**WRITTEN TASK:** Pick up the essay about the night insects at Crooked Creek Station after its final sentence and write the passage that follows.
[Start of TEXT]
Monday, November 4, 2013

Welcome to the Wild Kingdom 2006

Here at Crooked Creek Station (where I work in California’s White Mountains, east of the Sierra Nevada) I’m presently hosting a group of two dozen undergrad geology students from U.C. Santa Barbara. They’re presently studying “structure” (how different rock formations are arranged) and the fieldwork—geologic surface-mapping exercises—is out in Deep Springs Valley at the famous Poleta Folds, well over an hour’s drive from here. It’s been scorching-hot down in the high desert so they’ve been climbing into their big, white vans well before dawn to beat some of the enervating heat and get back by mid-afternoon to do “homework.” Breakfast is at the unholy hour of four a.m. A couple of days ago I was too tired after dinner to do any prep work and set my alarm for the even unholier hour of one-thirty. (There’s at least a hundred individual tasks to perform, what with laying out an elaborate spread of brown–bag lunch-fixings and a homestyle breakfast; these I perform in a half-awake, chaotic, non-routine.)
            The kitchen/dining room is about seventy yards from my cabin. I walked across a dark, sandy parking area and into light cast by a sixty-watt bulb above the broad, concrete walkway fronting our lab building where, in 1957, Dr. Edmund Schulman had a “Eureka!” moment. When done counting the growth rings, revealed by a core sample taken from a Bristlecone Pine that same day and only a few miles away, he realized that he’d just identified the oldest-known living organism. It soon became famous as the five-thousand year-old Methuselah Tree.
            Since breakfast has been so early I’ve been leaving this light on all night to aid my passage across the broad parking area. (I’m not anywhere near fully-awake when I leave my cabin.) This morning in particular it was shockingly warm for ten-thousand feet—50° F—and, when I stepped onto the brightly-illuminated concrete, saw scores of insects swinging in crazy arcs around that light and perched all over the wooden wall. This would be nothing of note in lowland country, especially our humid southern states, but up in these high mountains it’s seldom warm enough for bugs to fly at night. I got kind of excited (I’m quite fond of insects…) and paused to take a quick survey of my light-worshipping visitors: moths various and aplenty, delicate Ichneumon wasps, fearsome-looking but harmless snakeflies and craneflies. Farther along, as if under a spotlight all by itself on stage, something large and utterly different. What…? A few paces and I found myself kneeling before a beautiful and exotic insect which, again, wouldn’t raise an eyebrow in Alabama. But here in the dry White Mountains you seldom see moths with three-inch wingspans and fat, furry abdomens. (Later that morning I found from my field guide that this was a “Cerisy’s Sphinx.” Its wings, held at an unusual angle and the forewings with a half-twist, were exquisitely-patterned in rich tones of tan, brown and chestnut. Perched against the bark of a willow (where they live) it’d be invisible; but all by itself on the white concrete under that sixty-watt bulb this strange critter was a stirring sight.
[End of TEXT]
[Start of SUPPLIED INFORMATION]
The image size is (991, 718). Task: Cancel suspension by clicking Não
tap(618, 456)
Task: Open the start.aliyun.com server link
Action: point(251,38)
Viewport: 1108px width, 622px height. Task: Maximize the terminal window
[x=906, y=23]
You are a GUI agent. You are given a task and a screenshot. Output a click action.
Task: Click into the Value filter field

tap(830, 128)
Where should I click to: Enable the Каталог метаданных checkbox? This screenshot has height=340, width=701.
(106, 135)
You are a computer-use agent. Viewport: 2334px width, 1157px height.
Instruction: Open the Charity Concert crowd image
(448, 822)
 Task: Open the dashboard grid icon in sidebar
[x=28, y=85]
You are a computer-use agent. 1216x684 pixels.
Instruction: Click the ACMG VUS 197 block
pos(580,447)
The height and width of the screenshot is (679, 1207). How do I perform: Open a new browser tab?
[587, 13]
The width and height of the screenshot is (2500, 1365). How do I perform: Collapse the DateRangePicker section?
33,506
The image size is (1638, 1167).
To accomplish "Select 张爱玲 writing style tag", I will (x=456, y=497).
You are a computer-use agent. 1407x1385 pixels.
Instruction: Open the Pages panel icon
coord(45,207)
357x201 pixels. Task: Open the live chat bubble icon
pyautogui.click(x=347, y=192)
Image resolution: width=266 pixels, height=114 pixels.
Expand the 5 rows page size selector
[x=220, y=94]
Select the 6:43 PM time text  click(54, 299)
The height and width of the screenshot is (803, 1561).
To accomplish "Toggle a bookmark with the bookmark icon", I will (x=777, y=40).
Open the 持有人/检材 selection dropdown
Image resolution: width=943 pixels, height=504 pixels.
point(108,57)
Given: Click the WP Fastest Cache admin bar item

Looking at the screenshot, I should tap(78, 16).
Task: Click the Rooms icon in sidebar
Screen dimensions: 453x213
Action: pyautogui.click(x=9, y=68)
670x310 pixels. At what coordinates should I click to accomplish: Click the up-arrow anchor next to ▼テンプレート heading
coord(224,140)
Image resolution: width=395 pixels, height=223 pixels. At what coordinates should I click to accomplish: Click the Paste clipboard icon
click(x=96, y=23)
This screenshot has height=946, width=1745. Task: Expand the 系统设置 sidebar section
[End of SUPPLIED INFORMATION]
**RESULT OF THIS EXERCISE:**
            I walked back out several times while working on breakfast to see if the thing was still there. It hadn’t moved and refused to budge, even with a little nudge from my fingertip. I feared that one of the half-asleep students would step on it but no one did. (I checked while they were all eating.) And, as I’ve done on various similar occasions, walking past my diners I spoke up and said, to no one in particular, “We had a big insect-hatch in the night. There’s a crazy, huge moth perched out there on the sidewalk.” I must say, I’ve been disappointed to find how seldom I’ve sparked interest with these casually-delivered pronouncements. Such as, once, “Uh…there’s a cormorant down on the pond this morning.” And no one even looked up…alas.
            But this time I got a taker: A big, jovial, gregarious fella—Scott, one of their three TAs but only member of his group who’d come into the kitchen to chat—actually wanted to see the whatever-it-was. So out we went (sky still pitch black, full of stars) and knelt side-by-side on the walk. Perhaps because of the “commanding presence” large insects have, along with the moth’s finely patterned wings and aesthetic coloration, Scott was suitably impressed. I sure was….
            After admiring it for a minute we headed back to the dining room but, rounding the corner, I glanced back. “Oh! There’s a mouse!” We stopped to look: one of our native Deermice was making its way up the walkway right toward us, darting in and out of shadow, following the lab’s wall in mouse-fashion. It’s somehow humorous to see a mouse’s furtive nocturnal scurrying out in the open. I thought, wordlessly, How tiny! How utterly vulnerable and defenseless! We both stood watching it come toward us and I also thought that if my cat was around….
             Just then it finally dawned on me what was going to happen and I said in a whisper,  “It’s going for the moth.” (Lots of people aren’t aware that mice are omnivores and some, like the Grasshopper Mouse, mostly carnivorous.) Sure enough, the Deermouse turned away from  the wall and, in a final bee-line rush, it fell upon the lovely (but hapless) Cerisy’s Sphinx.
            There was no ghastly roar, no battle-churned dust cloud, no shrieks of agony, no gore. But this brief drama encapsulated the same brutality and primal violence of a Cheetah dragging down a Gazelle. Except in miniature. The struggle lasted only seconds—but long, long ones: attacking, mouse seized moth (perhaps a bit more than half mouse’s size and weight). Seized it with deft, clawed toes, and sank its minute fangs into the neck region. There was some tumbling, some fluttering of wings, and it was over. Carrying its prey in its jaws, a suddenly-fearsome, ruthless predator dashed forward, still coming straight toward the stunned witnesses and disappeared under a sagebrush bush right at our feet where it would gorge itself on warm moth-flesh in safety. Scott, obviously shaken by the savagery, said, “That was intense!”
            “Welcome…to…the Wild Kingdom,” I intoned. Scott was too young to have heard of Marlon Perkins. Or about the very first TV nature-show. But he knew exactly what I meant.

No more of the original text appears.